*** Begin section ***

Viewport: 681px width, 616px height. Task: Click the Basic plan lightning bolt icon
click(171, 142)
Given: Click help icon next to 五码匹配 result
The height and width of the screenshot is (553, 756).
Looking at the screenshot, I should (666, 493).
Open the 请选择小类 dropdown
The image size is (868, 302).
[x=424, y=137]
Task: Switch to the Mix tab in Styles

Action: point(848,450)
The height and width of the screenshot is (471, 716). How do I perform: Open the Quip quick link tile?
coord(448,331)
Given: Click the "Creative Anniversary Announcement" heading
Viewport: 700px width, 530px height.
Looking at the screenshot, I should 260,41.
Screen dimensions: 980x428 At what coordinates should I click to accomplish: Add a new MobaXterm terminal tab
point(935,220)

*** End section ***
*** Begin section ***

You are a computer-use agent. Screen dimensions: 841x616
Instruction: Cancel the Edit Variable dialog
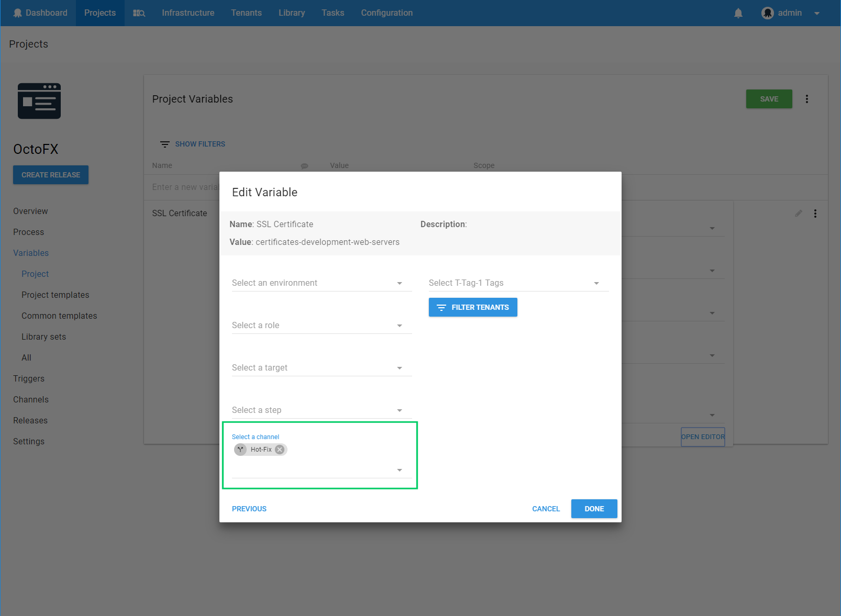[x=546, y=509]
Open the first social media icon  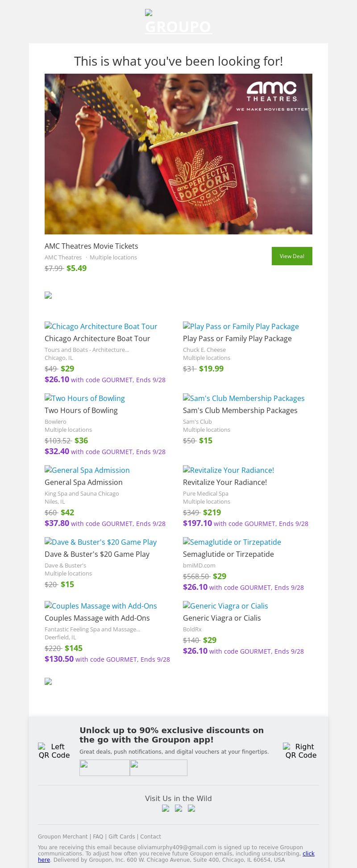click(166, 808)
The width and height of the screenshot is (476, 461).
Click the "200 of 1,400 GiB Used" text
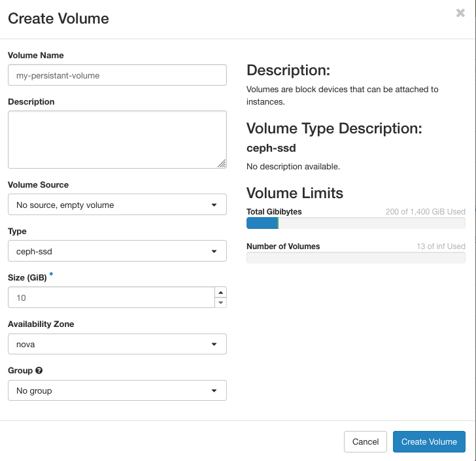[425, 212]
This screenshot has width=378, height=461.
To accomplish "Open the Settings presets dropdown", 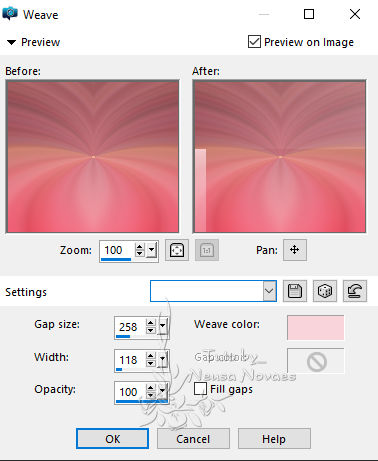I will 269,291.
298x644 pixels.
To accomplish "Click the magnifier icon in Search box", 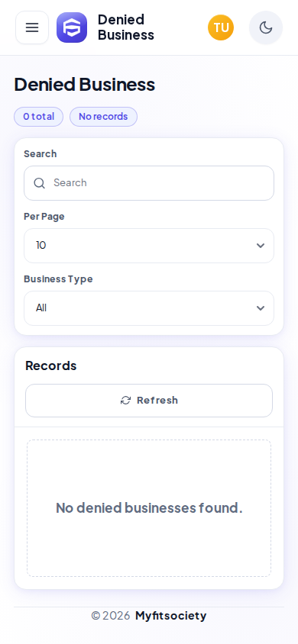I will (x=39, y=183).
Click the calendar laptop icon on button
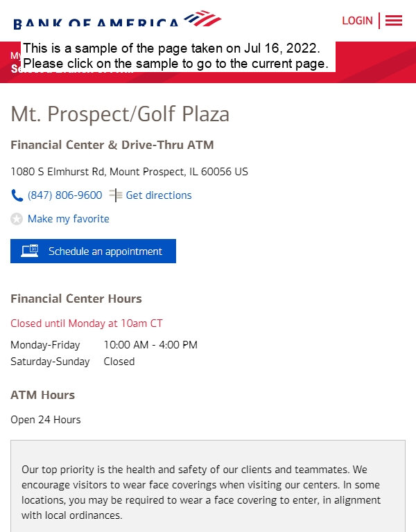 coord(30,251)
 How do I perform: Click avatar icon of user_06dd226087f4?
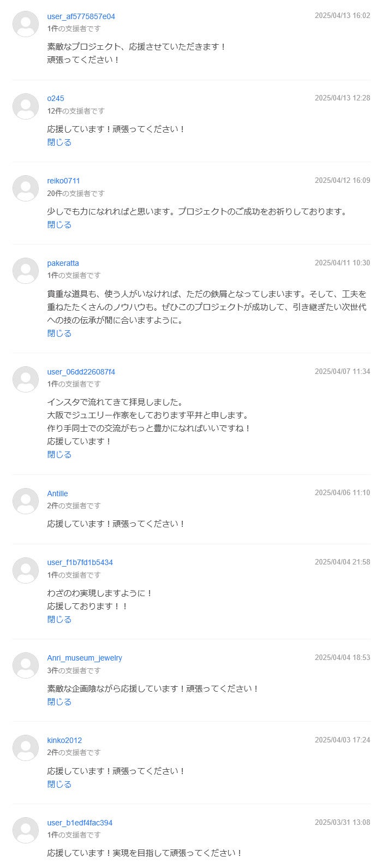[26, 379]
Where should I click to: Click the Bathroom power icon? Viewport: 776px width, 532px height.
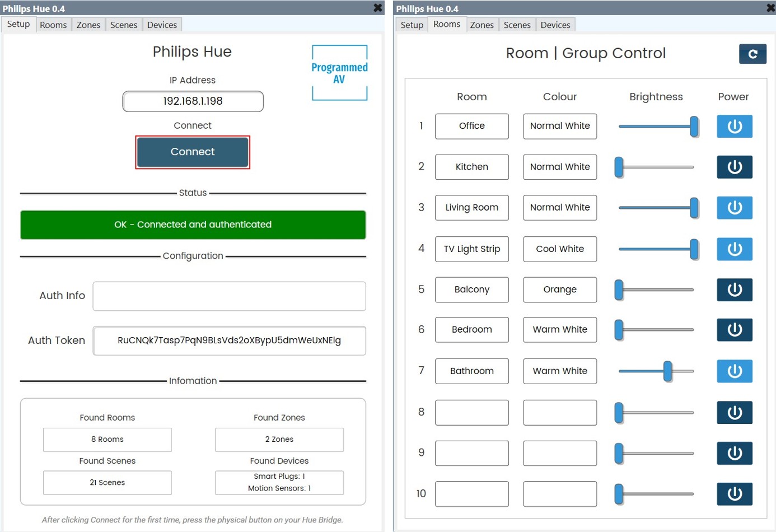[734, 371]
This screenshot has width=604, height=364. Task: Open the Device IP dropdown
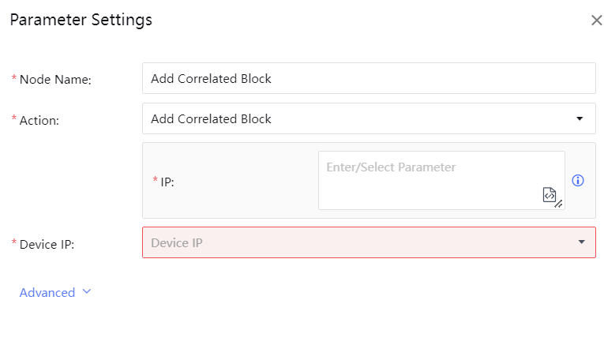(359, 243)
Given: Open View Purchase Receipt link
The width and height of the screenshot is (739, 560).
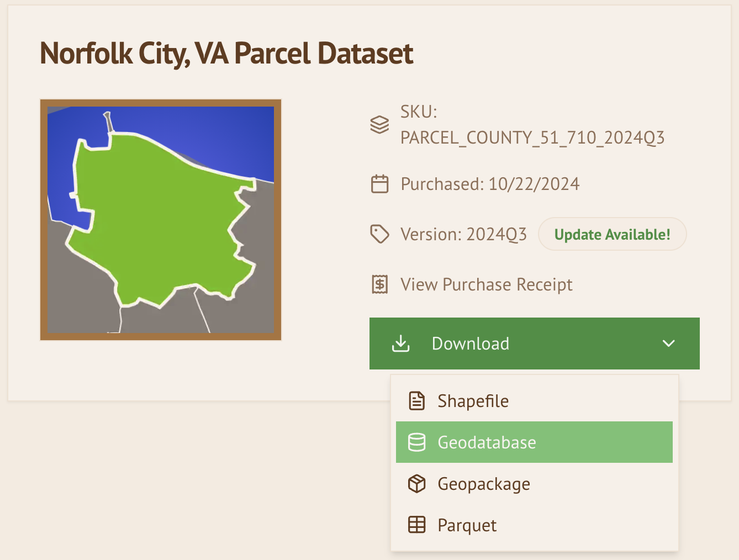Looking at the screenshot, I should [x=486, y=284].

*** End section ***

### Action item
Every line above that carries the string "Given" should be copied.

### Worked solution
Given: Click help icon next to 五码匹配 result
Given: Click the "Creative Anniversary Announcement" heading
Given: Open View Purchase Receipt link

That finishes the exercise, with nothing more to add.